TopicsOpioid Use Disorder Treatment · Pediatric Pain Management Techniques · Musculoskeletal pain and rehabilitation
Introduction
Chronic pain is common among adolescents [1,2] and often continues as they transition into adulthood [3–6]. Pain in adolescents is often managed pharmacologically [7], despite the lack of evidence about its efficacy for non-malignant pain in this population [8,9]. In particular, prescription of strong analgesics such as opioids is not recommended for young people [10]. Norwegian data indicate a 10-year incidence of opioid prescription of 5% in adolescents (i.e., 13–19 years of age), rising to 36% in young adults (i.e., 20–32 years of age) [11]. While a large proportion of these prescriptions are single occurrences, e.g., for treating acute pain [12], they might nevertheless increase the risk of future persistent use and misuse [13].
Several factors have been associated with frequent opioid use in young people, including low socioeconomic status, diagnosis of multisite pain, and psychological challenges, e.g., mood disorders, illicit drug use, and childhood trauma [11,14]. However, family-level factors, such as parental opioid prescription and their relationship with the risk of opioid use in their offspring have not been extensively investigated. A previous retrospective cohort study showed an association between opioid use in a family member and persistent opioid use after surgery in adolescents and young adults living in the same household [15]. Similarly, based on self-reported data, a cross-sectional study showed a correlation between parental use of prescription opioids and adolescents’ opioid use and misuse [16]. While these studies are based on US data and their generalisability to other contexts is unknown, they highlight that familial environmental risk factors may play an important role in adolescents’ opioid use [16,17]. Furthermore, parental history of chronic musculoskeletal (MSK) pain has been previously linked with an increased risk of offspring’s chronic pain [18–20], suggesting a genetic susceptibility to pain [21] that, in turn, may increase the risk of opioid use. It is therefore possible that parental chronic MSK pain status may influence the association between opioid prescriptions in parents and risk of opioid use in their adolescent and young adult offspring.

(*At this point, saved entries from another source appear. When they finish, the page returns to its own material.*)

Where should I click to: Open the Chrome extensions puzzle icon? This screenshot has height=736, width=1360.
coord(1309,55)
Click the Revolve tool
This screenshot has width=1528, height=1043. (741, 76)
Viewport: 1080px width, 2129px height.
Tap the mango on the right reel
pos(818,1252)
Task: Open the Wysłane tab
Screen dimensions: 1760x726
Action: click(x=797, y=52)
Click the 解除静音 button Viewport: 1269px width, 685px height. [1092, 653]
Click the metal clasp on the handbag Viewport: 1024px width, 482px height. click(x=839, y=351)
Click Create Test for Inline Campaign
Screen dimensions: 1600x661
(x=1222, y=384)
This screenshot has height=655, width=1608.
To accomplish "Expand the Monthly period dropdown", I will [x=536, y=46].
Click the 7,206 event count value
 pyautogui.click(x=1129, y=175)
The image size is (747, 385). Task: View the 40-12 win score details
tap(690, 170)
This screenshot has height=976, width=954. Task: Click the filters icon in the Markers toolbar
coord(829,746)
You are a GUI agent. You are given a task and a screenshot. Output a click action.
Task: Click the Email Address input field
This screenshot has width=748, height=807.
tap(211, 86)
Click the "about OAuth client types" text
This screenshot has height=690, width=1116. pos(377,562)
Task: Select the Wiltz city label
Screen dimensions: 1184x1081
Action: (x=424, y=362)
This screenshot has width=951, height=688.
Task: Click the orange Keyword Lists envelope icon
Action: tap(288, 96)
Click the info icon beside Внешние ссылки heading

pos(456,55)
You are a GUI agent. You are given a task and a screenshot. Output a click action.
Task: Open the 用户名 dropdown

Since prescription of opioids has potentially adverse long-term consequences [13,22], a better understanding of familial factors in relation to opioid use in young people is important. This knowledge can guide healthcare providers in assessing individual risk when considering prescription of opioids for this age group. Therefore, the aims of this population-based study were to describe the overall incidence rates of opioid prescriptions in adolescents and young adults and prospectively examine whether opioid prescriptions in parents influence the risk of a first and also more persistent opioid prescriptions in this group of young people. We hypothesised that parental opioid prescriptions would be associated with an increased risk of offspring’s opioid prescriptions as an indication of familial predisposition to opioid use.
Methods
Study sample
This cohort study consists of a sample of adolescents and young adults aged 13–29 years who participated in the third (2006–2008) or fourth (2017–2019) survey of the population-based Young-HUNT and HUNT Study in Norway. Each participants record in the HUNT Study was linked via unique personal identification number with 1) the family registry at Statistics Norway to identify parents also participating in the HUNT Study and 2) the Norwegian Prescription Database (NorPD) to obtain information on prescribed medications. All inhabitants aged 13–19 years residing in the North-Trøndelag region in Norway were invited to the Young-HUNT Study, with 8,200 (78%) participating in Young-HUNT3 and 8,066 (76%) in Young-HUNT4 [23]. Correspondingly, all inhabitants aged 20 years or older were invited to the HUNT Study, with 50,807 (54%) participating in HUNT3 and 56,078 (54%) in HUNT4 [24]. A description of the HUNT participation and an overview of the various questionnaires can be found at https://www.ntnu.edu/hunt. This study was registered in the Open Science Framework Registry as part of a larger project [25] and is reported as per the STrengthening the Reporting of OBservational studies in Epidemiology (STROBE) guideline (S1 Checklist). Ethical approval was obtained by the Regional Committee for Medical and Health Research Ethics in Central Norway (Ref. 396895). All participants in the HUNT study signed an informed consent form for using their data for research.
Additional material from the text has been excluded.